◆ **WHAT THIS TASK INVOLVES**:
Below are entries. Pull out all lines containing "agent".

BEGIN RECORDS TO USE

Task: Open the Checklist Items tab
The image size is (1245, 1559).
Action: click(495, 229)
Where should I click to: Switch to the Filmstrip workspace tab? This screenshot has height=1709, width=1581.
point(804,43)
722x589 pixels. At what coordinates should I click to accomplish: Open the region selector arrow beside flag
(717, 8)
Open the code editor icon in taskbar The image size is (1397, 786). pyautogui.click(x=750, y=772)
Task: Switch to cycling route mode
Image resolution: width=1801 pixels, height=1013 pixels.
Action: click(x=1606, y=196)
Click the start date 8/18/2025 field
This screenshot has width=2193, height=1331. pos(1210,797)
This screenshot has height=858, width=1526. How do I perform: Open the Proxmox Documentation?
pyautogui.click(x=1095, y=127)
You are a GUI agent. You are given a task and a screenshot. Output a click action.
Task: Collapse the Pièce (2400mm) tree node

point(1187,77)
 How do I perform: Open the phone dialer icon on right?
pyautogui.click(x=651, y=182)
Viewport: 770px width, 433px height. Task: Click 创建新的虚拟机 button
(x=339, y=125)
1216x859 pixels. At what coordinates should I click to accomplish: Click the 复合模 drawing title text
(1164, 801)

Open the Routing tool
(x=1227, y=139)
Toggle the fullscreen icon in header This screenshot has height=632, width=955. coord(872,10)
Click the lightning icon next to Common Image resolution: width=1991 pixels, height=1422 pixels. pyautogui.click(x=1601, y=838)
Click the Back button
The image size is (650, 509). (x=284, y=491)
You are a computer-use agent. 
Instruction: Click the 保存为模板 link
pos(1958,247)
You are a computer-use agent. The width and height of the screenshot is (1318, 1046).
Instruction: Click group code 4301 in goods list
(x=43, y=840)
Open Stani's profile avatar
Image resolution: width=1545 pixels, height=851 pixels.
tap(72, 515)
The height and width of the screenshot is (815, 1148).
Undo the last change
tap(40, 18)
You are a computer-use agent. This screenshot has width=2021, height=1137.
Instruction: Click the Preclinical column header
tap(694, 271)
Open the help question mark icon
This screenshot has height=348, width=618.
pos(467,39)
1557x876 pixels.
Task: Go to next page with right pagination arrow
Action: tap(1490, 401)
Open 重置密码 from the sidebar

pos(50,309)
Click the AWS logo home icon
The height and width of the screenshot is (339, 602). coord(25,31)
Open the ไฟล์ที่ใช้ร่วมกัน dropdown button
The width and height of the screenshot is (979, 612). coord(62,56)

END RECORDS TO USE

◆ **EXPECTED ANSWER**:
You are a GUI agent. You are given a task and a screenshot. Output a click action.
You are a computer-use agent. 
You are a computer-use agent. The width and height of the screenshot is (1318, 1046).
You are a computer-use agent. This screenshot has width=2021, height=1137.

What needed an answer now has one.